◆ **THE PROBLEM**: What needs reproducing is the run of lines in the data below starting at the line with "This screenshot has height=480, width=640." and ending at the line with "Task: Select the Now-cast model", both ends included. Copy it exactly, without pictures, and add nothing.

◆ **DATA SUPPLIED**:
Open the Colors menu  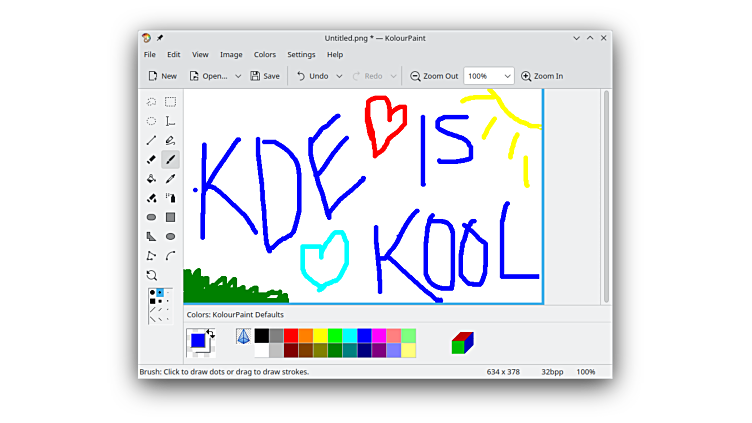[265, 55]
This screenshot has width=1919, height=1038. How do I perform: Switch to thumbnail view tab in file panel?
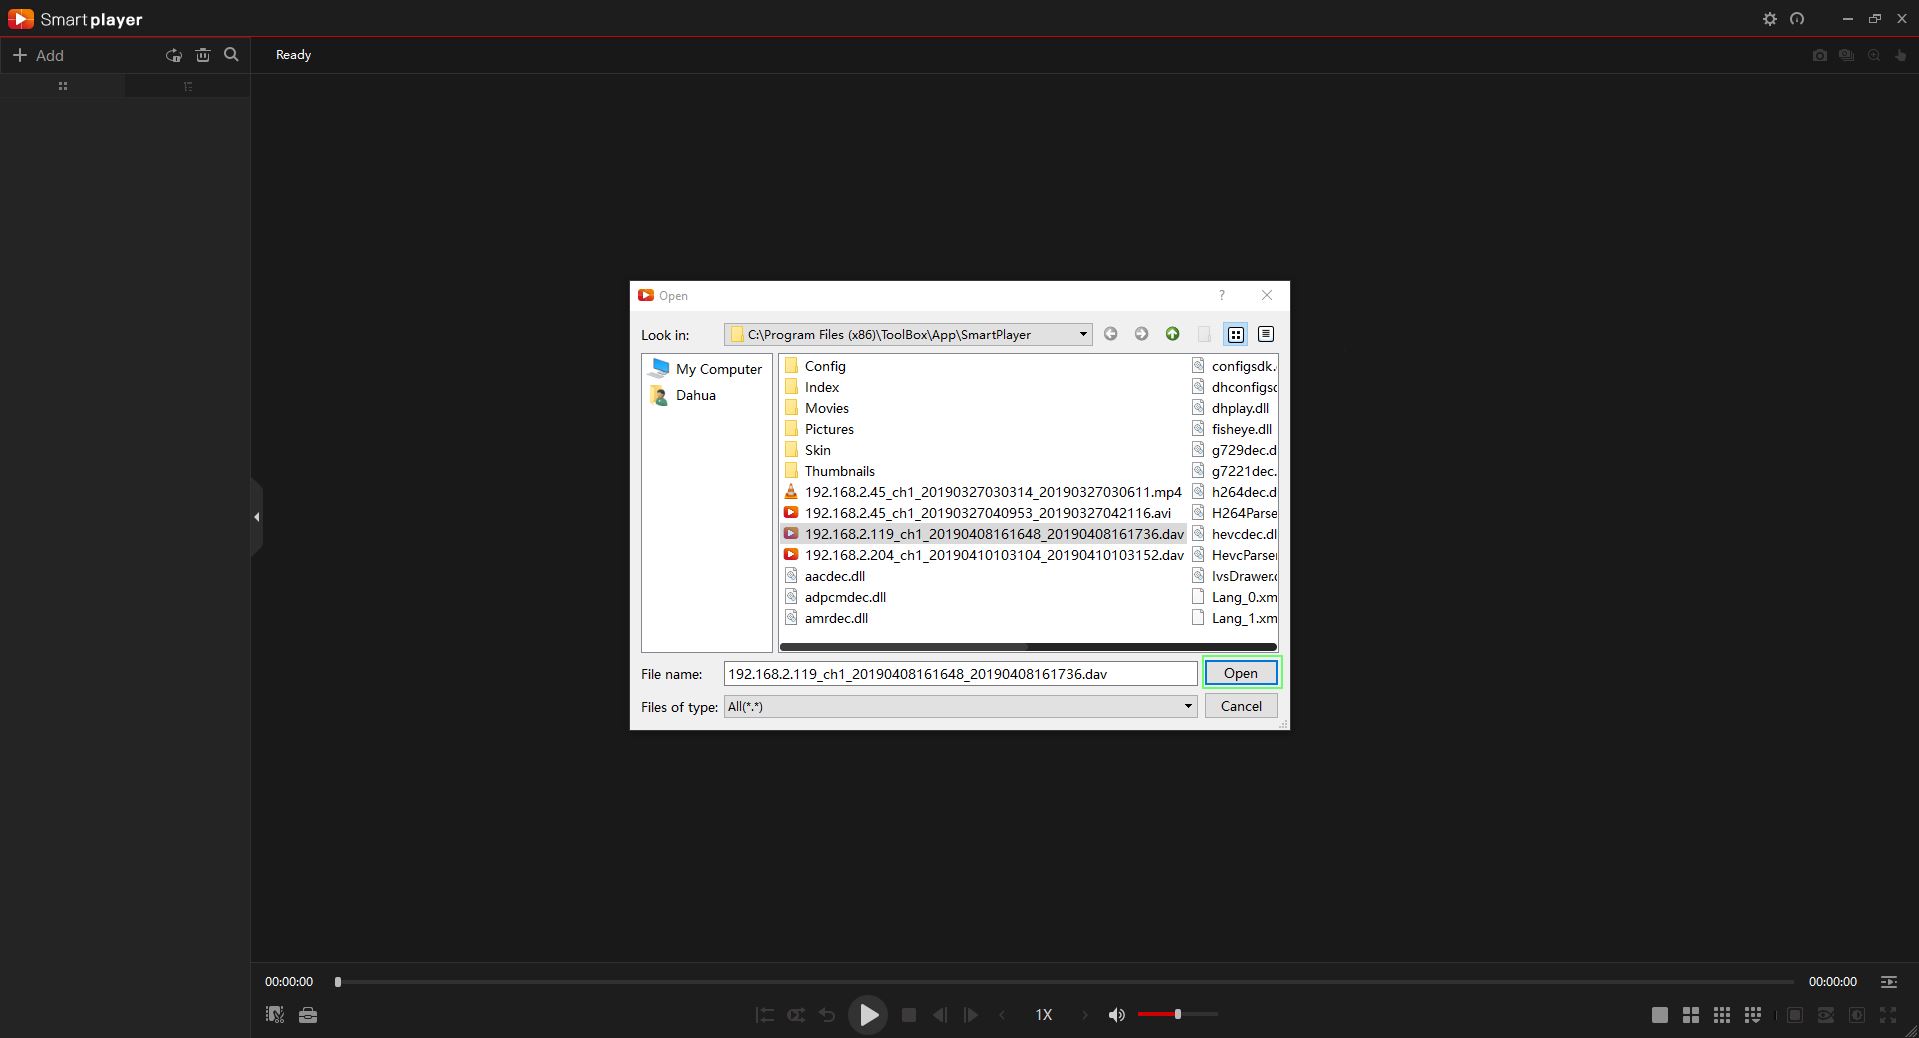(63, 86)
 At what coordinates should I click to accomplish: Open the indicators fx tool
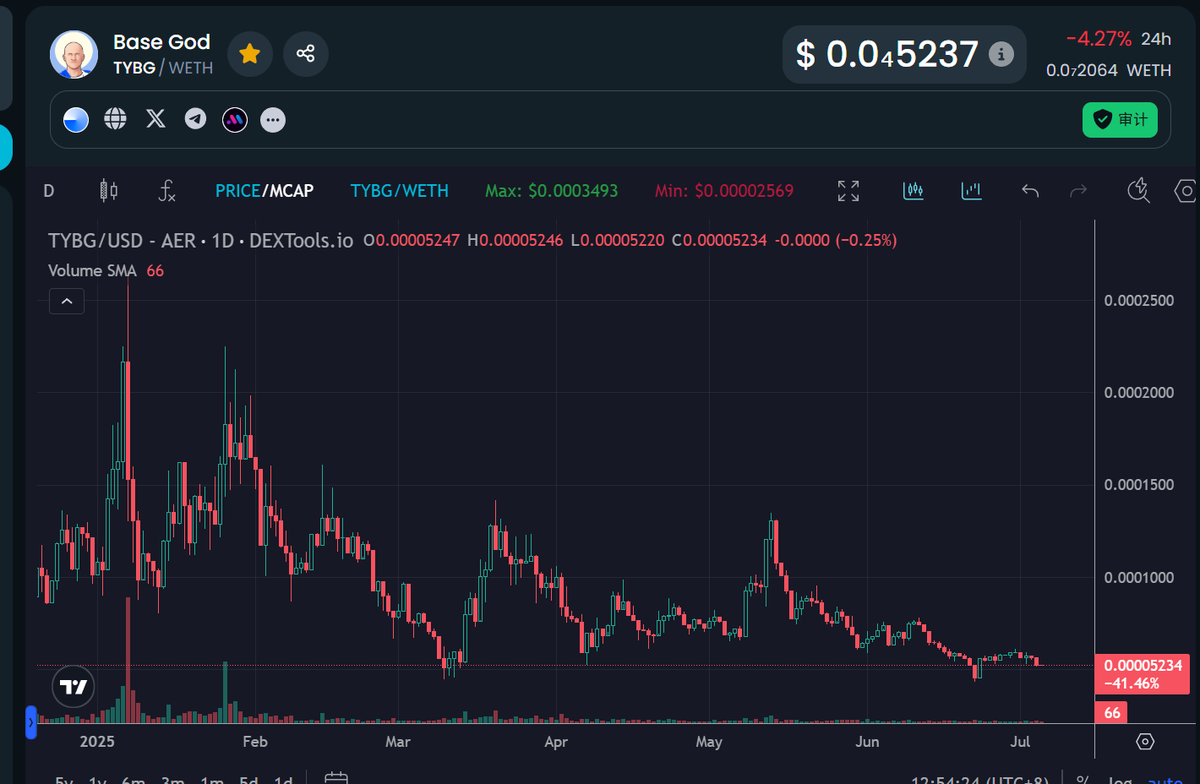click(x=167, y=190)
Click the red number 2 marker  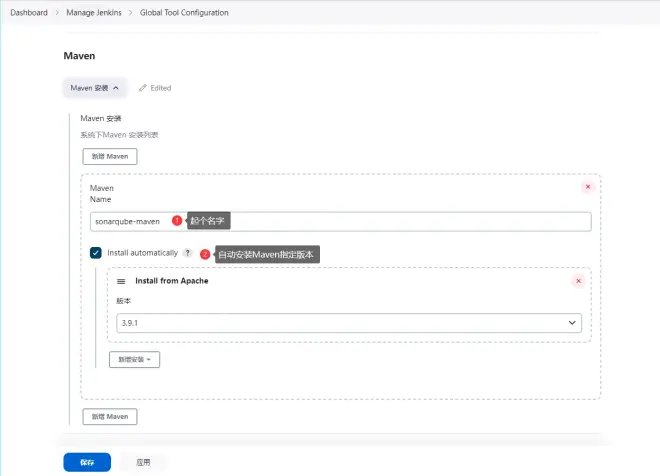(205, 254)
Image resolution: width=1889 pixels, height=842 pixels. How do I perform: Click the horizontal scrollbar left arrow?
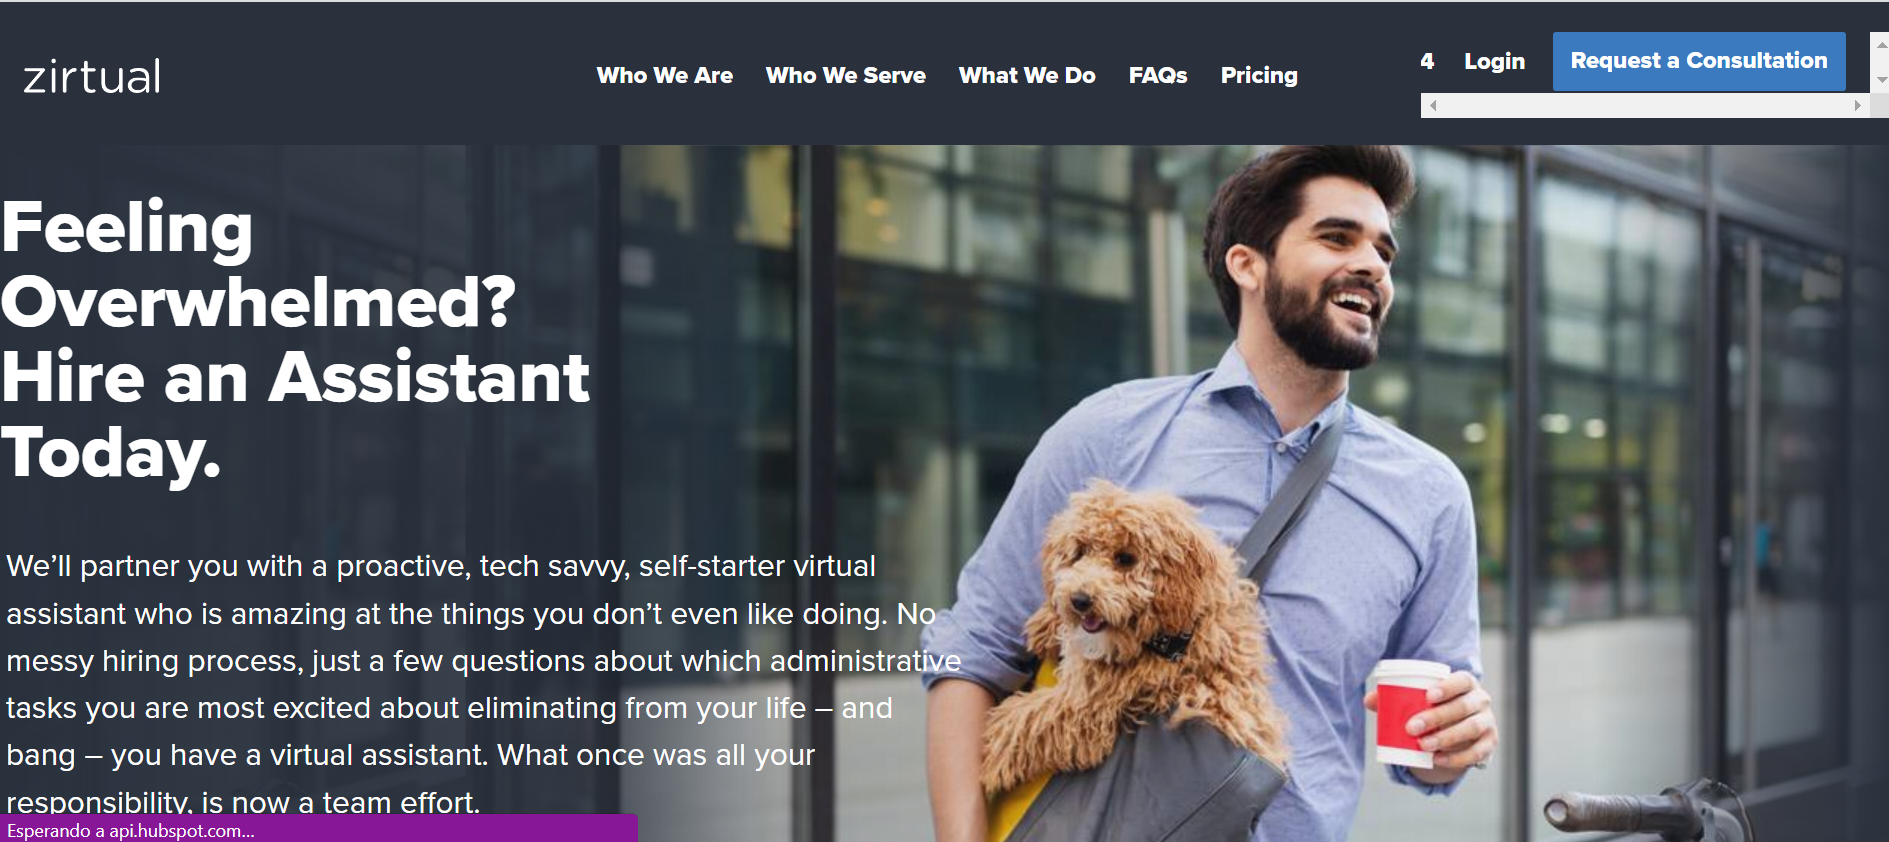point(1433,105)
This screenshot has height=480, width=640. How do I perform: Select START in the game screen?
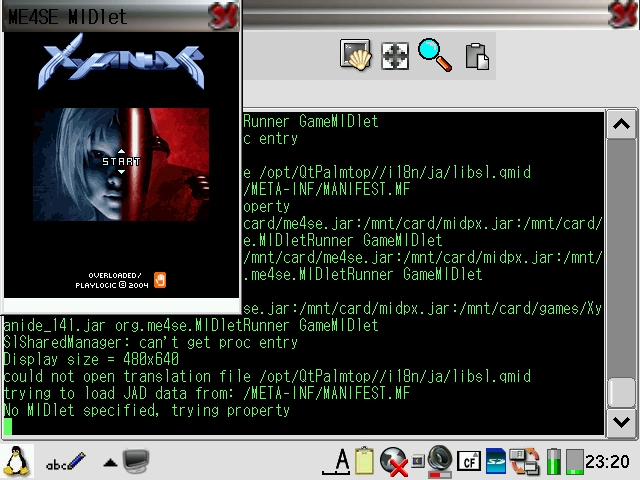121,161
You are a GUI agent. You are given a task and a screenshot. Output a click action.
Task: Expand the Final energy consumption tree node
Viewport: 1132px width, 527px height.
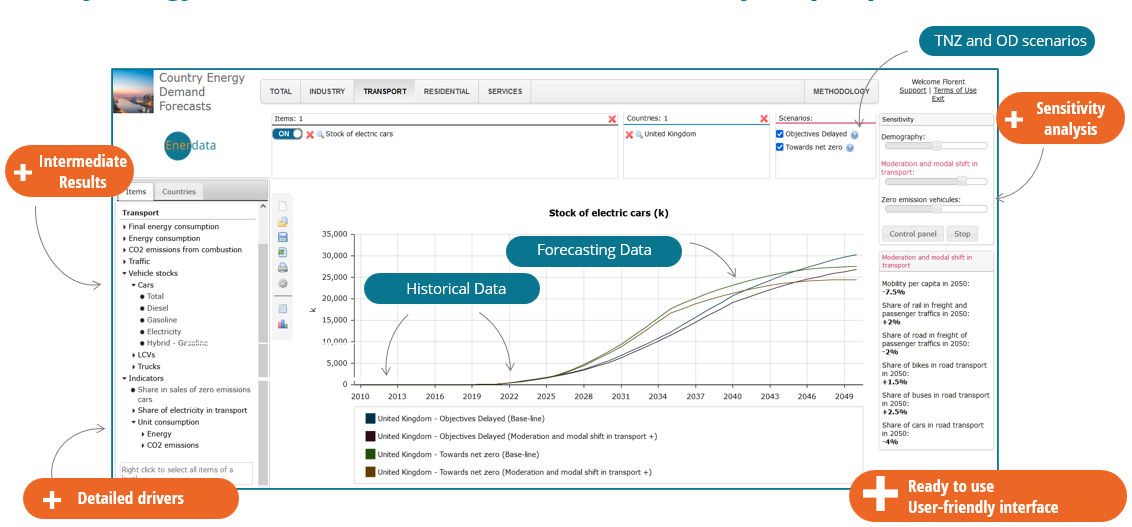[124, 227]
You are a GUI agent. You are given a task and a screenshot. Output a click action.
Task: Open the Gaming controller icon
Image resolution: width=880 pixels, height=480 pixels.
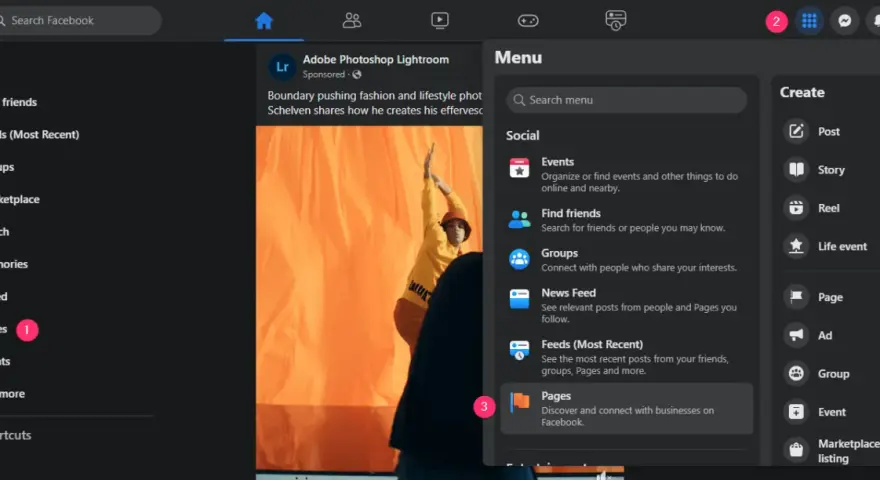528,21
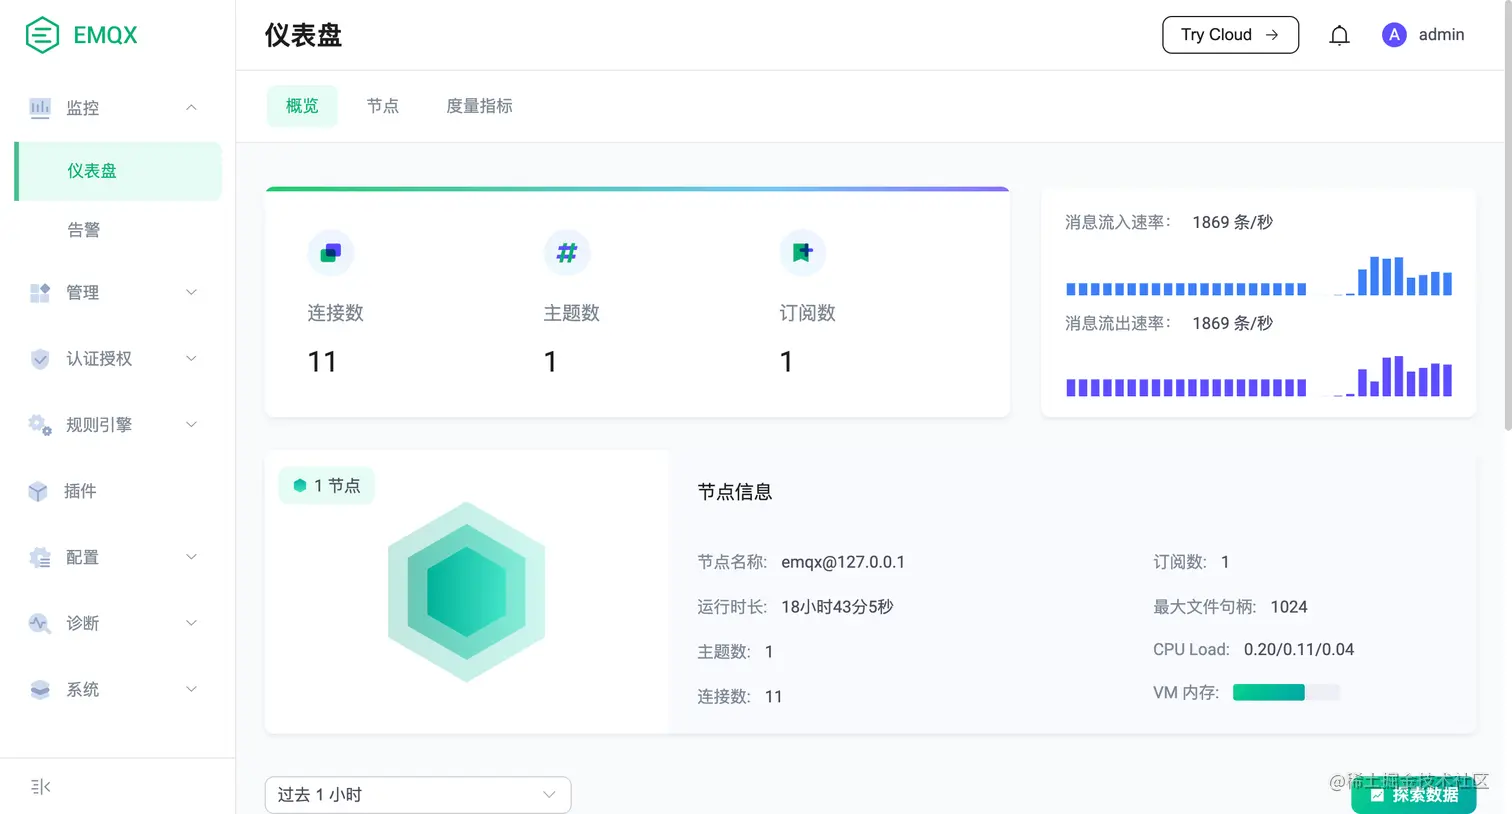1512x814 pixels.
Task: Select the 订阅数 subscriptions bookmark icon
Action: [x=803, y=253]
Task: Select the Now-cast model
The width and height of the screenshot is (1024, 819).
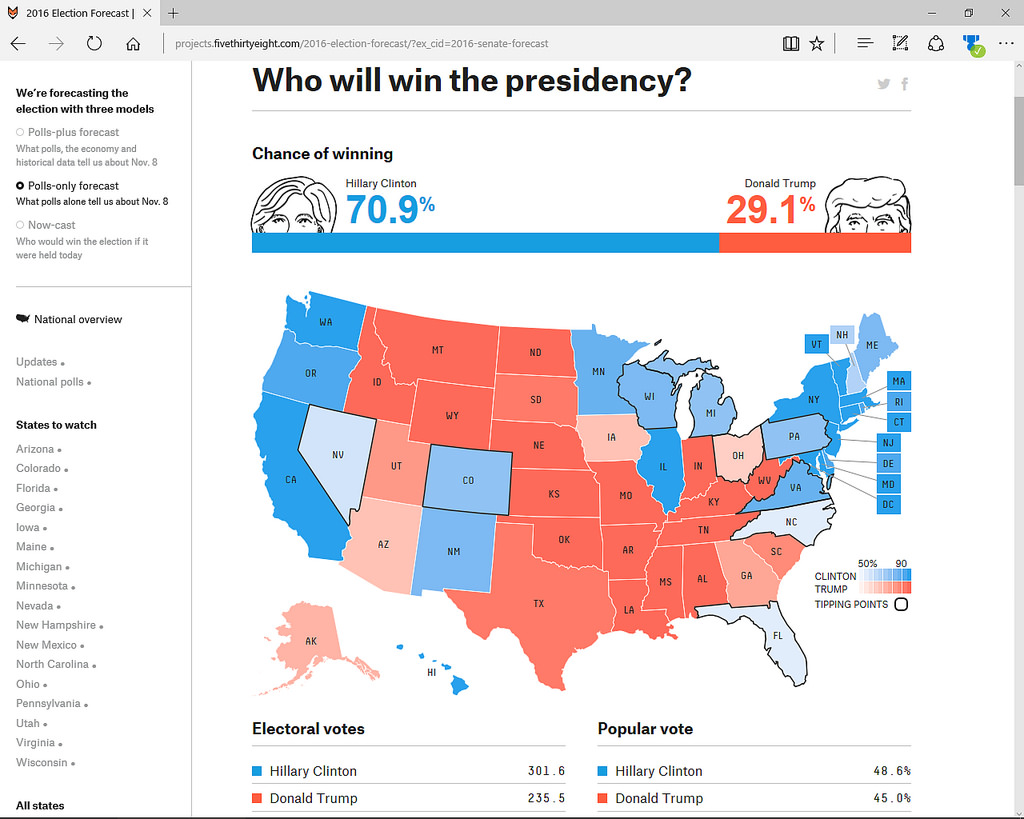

◆ **YOUR RESPONSE**:
This screenshot has height=480, width=640. How do I perform: Select START in the game screen?
121,161
You are a GUI agent. You are given a task and a screenshot. Output a click action.
Task: Expand the Final energy consumption tree node
Viewport: 1132px width, 527px height.
[124, 227]
You are a GUI agent. You are given a task and a screenshot. Output a click action.
Task: Open the Gaming controller icon
Image resolution: width=880 pixels, height=480 pixels.
528,21
1512x814 pixels.
Task: Select the 订阅数 subscriptions bookmark icon
Action: [x=803, y=253]
Task: Select the Now-cast model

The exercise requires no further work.